Brief →
Print the data below line for line, with no changes.

[Stored data]

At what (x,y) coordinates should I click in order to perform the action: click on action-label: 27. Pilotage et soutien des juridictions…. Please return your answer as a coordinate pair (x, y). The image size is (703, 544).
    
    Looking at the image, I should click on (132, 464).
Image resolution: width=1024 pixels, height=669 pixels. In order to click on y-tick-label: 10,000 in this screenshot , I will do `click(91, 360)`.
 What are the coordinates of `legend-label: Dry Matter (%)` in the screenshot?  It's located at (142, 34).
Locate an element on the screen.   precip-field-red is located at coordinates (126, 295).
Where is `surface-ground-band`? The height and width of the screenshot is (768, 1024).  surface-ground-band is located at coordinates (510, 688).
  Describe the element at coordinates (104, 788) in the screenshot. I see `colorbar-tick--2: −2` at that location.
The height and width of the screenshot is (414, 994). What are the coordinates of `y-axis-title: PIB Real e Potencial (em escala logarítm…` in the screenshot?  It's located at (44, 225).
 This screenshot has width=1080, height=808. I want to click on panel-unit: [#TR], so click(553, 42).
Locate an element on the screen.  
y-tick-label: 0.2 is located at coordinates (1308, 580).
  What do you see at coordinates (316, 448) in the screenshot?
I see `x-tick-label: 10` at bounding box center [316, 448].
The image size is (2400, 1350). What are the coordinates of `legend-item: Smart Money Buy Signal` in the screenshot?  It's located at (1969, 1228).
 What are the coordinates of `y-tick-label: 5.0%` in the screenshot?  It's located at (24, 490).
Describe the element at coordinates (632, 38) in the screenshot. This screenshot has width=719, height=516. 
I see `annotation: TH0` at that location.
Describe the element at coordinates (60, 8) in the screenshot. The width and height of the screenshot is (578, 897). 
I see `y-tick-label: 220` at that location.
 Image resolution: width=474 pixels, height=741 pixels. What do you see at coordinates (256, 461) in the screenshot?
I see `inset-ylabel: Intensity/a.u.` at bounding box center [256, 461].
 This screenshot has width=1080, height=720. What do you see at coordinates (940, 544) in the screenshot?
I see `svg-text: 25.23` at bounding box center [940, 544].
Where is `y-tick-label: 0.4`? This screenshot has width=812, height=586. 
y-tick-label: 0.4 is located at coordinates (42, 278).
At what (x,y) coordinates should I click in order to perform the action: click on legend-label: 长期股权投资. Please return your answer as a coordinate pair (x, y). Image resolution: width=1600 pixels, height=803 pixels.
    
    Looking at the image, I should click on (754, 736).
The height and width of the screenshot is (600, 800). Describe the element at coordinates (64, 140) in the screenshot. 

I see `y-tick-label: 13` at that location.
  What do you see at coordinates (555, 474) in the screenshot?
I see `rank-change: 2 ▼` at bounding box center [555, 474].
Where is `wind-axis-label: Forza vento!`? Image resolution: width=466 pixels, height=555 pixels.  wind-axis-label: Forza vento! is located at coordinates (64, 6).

Solution to this problem →
At what (x,y) coordinates should I click in order to perform the action: click on action-label: 27. Pilotage et soutien des juridictions…. Please return your answer as a coordinate pair (x, y). The image size is (703, 544).
    
    Looking at the image, I should click on (132, 464).
Image resolution: width=1024 pixels, height=669 pixels. In order to click on y-tick-label: 10,000 in this screenshot , I will do `click(91, 360)`.
 What are the coordinates of `legend-label: Dry Matter (%)` in the screenshot?  It's located at (142, 34).
Locate an element on the screen.   precip-field-red is located at coordinates (126, 295).
Where is `surface-ground-band`? The height and width of the screenshot is (768, 1024).  surface-ground-band is located at coordinates (510, 688).
  Describe the element at coordinates (104, 788) in the screenshot. I see `colorbar-tick--2: −2` at that location.
The height and width of the screenshot is (414, 994). What are the coordinates of `y-axis-title: PIB Real e Potencial (em escala logarítm…` in the screenshot?  It's located at (44, 225).
 This screenshot has width=1080, height=808. I want to click on panel-unit: [#TR], so click(553, 42).
Locate an element on the screen.  
y-tick-label: 0.2 is located at coordinates (1308, 580).
  What do you see at coordinates (316, 448) in the screenshot?
I see `x-tick-label: 10` at bounding box center [316, 448].
The image size is (2400, 1350). What are the coordinates of `legend-item: Smart Money Buy Signal` in the screenshot?  It's located at (1969, 1228).
 What are the coordinates of `y-tick-label: 5.0%` in the screenshot?  It's located at (24, 490).
Describe the element at coordinates (632, 38) in the screenshot. This screenshot has width=719, height=516. 
I see `annotation: TH0` at that location.
Describe the element at coordinates (60, 8) in the screenshot. The width and height of the screenshot is (578, 897). 
I see `y-tick-label: 220` at that location.
 Image resolution: width=474 pixels, height=741 pixels. What do you see at coordinates (256, 461) in the screenshot?
I see `inset-ylabel: Intensity/a.u.` at bounding box center [256, 461].
 This screenshot has width=1080, height=720. What do you see at coordinates (940, 544) in the screenshot?
I see `svg-text: 25.23` at bounding box center [940, 544].
Where is `y-tick-label: 0.4`? This screenshot has width=812, height=586. 
y-tick-label: 0.4 is located at coordinates (42, 278).
At what (x,y) coordinates should I click in order to perform the action: click on legend-label: 长期股权投资. Please return your answer as a coordinate pair (x, y). Image resolution: width=1600 pixels, height=803 pixels.
    
    Looking at the image, I should click on (754, 736).
The height and width of the screenshot is (600, 800). Describe the element at coordinates (64, 140) in the screenshot. 

I see `y-tick-label: 13` at that location.
  What do you see at coordinates (555, 474) in the screenshot?
I see `rank-change: 2 ▼` at bounding box center [555, 474].
Where is `wind-axis-label: Forza vento!`? Image resolution: width=466 pixels, height=555 pixels.  wind-axis-label: Forza vento! is located at coordinates (64, 6).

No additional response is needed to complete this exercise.